My Space
Brent McCown BS’65 MS’67 PhD’69
- Job: Professor of Horticulture
- Lab: Multiple sites, including a research lab in the Horticulture Building and field locations around the state
- What I do: Research and teach about the growth and propagation of various plants, including cranberries, trees and other varieties
What’s the research question on your mind right now? Lately I’ve been doing a lot of work on sustainable cropping units. We’re asking how we can document the benefits these systems can provide to an ecosystem.
What’s the most unique feature of your lab? Our horticulture laboratory contains a unique facility to support the maintenance and growth of crop plants in sterile test-tube environments.
Where do you get your best work done?
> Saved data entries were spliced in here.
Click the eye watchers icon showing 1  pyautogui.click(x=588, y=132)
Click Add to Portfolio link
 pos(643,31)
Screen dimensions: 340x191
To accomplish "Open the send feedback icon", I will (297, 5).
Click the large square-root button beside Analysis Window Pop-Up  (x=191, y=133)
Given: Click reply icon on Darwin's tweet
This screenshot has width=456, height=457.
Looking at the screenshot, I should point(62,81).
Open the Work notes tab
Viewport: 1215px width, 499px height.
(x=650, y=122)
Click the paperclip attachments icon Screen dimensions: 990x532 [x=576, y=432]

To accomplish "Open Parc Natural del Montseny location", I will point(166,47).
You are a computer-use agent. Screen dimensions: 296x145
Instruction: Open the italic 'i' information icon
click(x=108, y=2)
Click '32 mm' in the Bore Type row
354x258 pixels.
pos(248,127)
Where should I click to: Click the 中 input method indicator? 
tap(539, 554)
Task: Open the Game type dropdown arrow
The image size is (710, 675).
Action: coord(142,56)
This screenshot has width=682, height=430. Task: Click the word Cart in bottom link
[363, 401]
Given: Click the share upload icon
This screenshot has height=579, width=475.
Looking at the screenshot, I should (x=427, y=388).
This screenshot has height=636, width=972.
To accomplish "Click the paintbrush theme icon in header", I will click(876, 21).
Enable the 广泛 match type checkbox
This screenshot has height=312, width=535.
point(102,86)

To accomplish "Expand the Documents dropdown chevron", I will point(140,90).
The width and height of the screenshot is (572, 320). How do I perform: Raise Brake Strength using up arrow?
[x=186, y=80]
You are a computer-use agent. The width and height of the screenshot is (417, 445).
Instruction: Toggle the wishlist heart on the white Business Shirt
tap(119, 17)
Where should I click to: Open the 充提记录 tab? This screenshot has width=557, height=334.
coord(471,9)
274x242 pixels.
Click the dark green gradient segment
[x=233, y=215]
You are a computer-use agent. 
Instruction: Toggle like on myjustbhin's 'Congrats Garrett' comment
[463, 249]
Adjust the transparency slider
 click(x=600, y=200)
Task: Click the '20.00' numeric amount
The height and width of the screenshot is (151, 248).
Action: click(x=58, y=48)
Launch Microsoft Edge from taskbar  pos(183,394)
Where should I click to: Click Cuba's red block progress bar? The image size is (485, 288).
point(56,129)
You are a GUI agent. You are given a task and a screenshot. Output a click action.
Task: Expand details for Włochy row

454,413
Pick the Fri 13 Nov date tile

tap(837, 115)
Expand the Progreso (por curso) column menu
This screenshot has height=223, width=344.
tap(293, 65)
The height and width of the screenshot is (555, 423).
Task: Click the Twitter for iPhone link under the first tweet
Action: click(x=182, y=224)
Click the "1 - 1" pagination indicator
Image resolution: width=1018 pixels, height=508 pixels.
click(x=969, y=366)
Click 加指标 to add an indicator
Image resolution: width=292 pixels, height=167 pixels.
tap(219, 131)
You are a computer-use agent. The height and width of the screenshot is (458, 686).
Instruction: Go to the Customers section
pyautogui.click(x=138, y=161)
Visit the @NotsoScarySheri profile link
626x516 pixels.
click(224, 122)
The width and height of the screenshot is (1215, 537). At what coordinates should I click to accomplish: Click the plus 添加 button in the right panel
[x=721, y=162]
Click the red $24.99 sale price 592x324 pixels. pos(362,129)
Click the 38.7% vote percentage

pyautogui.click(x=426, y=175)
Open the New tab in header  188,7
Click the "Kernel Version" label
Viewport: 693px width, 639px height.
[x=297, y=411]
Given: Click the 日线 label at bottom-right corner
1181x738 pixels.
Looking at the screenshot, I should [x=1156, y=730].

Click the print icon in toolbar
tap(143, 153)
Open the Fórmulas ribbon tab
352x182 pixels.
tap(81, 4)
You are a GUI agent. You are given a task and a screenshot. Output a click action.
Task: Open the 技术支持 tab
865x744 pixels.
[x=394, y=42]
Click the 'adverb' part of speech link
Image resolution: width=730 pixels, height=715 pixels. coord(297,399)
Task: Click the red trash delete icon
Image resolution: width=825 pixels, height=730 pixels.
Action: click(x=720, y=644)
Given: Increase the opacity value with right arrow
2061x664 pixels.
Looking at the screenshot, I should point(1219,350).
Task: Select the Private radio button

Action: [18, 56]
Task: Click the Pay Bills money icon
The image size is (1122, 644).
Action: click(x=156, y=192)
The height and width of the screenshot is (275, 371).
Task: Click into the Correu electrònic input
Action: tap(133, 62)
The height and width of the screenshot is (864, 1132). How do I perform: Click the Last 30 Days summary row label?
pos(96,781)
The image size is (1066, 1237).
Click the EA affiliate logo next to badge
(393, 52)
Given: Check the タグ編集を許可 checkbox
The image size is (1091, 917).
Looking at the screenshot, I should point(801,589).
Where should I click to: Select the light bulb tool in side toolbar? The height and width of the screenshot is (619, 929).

For my deepest and most complex data collection, it’s in the field. For my deepest and most complex writing, it’s alone at our small home in the hills of southwest Wisconsin.
What’s your desktop picture? The dominant cranberry flower.
Name something personal in your office and why you keep it there. Thank-you letters and special gifts from past students and visiting associates. These help to keep my mind positive and remind me why I am doing all this work.
Why did you go into research as a career? That’s easy. Nothing more exciting than discovering something that was never known before, especially if it involves some cool interactions between different organisms and might lead to understanding a practical problem.
What’s the most stimulating part of your day? Teaching—it is even more stimulating than research. I often say the teaching and working with students gives me my high every day, and that’s why this is such a great job.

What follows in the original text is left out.